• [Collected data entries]
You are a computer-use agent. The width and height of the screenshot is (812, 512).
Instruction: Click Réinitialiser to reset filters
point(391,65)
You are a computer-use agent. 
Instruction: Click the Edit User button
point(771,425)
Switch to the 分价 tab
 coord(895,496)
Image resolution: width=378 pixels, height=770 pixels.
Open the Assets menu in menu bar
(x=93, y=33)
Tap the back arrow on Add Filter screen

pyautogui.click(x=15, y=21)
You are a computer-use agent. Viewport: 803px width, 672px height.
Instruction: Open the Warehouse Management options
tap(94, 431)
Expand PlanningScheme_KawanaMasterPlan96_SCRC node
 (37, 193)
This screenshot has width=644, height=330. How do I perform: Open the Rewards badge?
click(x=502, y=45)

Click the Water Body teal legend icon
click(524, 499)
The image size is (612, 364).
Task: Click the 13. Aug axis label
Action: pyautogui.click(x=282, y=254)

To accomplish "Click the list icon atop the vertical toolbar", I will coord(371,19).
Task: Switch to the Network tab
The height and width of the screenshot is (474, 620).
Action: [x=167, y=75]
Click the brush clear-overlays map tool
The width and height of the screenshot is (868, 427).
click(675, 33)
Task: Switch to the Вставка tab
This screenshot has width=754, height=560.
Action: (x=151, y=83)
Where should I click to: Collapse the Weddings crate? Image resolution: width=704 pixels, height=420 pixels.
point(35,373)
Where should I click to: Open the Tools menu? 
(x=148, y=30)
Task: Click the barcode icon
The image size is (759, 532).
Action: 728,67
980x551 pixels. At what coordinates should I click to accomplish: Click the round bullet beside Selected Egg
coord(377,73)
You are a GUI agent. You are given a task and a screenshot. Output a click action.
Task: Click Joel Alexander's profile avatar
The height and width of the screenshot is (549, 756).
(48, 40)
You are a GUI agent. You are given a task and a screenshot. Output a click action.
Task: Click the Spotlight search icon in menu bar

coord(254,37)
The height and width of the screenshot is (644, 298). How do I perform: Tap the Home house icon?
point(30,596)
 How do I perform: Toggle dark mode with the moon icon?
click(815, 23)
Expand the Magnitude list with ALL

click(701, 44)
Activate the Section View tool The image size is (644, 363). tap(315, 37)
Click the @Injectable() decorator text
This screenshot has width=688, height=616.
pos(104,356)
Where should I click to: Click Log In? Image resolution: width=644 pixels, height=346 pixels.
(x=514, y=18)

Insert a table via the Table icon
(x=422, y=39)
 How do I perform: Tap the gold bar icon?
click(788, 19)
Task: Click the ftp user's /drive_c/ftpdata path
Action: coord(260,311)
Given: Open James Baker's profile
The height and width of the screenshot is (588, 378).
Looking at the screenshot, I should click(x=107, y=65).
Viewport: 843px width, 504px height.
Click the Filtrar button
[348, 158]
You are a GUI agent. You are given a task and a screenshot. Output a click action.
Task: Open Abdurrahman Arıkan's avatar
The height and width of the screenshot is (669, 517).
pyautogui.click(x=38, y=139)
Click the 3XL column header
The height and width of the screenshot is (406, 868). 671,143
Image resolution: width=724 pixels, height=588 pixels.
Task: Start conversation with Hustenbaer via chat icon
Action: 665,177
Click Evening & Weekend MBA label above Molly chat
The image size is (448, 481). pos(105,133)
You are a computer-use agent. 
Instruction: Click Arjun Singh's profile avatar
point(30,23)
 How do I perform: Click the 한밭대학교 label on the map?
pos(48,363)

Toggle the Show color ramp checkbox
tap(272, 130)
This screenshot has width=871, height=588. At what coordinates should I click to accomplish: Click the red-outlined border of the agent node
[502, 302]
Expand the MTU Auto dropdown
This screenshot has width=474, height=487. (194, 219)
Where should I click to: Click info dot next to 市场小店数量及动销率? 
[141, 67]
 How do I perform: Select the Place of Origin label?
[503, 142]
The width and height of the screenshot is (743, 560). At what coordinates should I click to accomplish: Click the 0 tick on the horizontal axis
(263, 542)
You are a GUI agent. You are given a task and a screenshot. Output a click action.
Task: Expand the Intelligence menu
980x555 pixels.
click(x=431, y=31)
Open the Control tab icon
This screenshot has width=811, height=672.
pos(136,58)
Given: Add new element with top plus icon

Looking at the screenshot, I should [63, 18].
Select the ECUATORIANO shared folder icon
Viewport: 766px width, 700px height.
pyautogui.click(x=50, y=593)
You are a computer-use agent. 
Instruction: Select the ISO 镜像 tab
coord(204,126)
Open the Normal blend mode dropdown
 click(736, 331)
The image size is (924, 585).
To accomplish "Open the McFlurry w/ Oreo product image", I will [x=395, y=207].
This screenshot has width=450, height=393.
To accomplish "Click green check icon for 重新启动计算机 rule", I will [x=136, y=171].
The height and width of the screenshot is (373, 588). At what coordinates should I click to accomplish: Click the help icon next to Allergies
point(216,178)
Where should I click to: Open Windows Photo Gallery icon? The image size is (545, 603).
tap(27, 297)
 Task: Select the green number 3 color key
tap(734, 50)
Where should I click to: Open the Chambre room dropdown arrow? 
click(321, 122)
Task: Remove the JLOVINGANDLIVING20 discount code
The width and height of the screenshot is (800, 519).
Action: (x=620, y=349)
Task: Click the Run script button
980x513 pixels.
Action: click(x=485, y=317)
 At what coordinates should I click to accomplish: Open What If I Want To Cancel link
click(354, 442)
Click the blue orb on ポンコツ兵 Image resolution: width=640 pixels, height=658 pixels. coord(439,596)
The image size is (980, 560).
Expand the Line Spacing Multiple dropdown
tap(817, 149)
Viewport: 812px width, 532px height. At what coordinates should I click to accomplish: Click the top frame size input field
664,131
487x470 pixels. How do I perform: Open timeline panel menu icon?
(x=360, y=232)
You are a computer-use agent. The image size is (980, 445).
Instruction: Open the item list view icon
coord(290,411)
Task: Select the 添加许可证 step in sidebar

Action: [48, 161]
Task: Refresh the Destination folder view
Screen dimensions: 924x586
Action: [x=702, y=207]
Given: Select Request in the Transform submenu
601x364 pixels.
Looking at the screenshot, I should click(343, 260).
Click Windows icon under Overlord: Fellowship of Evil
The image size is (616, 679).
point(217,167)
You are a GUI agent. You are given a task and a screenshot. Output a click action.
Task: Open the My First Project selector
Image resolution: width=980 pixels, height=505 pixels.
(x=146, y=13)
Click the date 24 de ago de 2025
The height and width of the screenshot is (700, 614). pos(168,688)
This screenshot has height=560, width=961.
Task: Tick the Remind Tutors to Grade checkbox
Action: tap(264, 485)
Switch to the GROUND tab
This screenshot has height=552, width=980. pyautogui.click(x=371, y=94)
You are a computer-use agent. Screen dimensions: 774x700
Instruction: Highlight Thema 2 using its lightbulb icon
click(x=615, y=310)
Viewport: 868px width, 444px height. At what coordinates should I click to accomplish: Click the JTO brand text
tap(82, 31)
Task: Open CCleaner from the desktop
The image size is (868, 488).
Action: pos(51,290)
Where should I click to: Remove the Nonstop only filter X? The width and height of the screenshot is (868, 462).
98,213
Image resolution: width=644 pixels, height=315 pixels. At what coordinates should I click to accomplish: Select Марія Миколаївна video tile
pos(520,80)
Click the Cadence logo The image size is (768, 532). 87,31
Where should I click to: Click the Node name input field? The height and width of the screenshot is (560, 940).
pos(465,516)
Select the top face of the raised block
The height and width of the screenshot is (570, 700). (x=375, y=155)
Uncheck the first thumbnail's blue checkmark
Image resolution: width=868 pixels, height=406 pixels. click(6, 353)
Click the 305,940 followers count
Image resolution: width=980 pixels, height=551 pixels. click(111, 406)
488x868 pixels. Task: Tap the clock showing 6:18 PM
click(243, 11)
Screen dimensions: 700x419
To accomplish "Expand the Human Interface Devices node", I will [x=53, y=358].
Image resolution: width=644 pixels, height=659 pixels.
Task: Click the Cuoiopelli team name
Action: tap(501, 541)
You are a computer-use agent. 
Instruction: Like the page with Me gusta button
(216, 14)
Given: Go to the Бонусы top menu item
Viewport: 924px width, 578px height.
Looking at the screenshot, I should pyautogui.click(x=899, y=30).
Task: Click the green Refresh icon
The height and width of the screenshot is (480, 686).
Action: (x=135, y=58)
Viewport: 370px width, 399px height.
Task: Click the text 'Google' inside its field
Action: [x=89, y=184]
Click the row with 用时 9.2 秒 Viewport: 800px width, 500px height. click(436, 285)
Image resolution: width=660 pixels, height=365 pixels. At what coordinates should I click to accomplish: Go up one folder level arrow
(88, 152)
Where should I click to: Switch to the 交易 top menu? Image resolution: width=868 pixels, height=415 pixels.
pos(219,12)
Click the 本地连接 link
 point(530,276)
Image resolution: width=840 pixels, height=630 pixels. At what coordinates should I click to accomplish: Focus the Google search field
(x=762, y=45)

• [Problem details] The lines to return are those with the string "Refresh" in them; copy each from the entries above.

• [Task response]
Task: Refresh the Destination folder view
Task: Click the green Refresh icon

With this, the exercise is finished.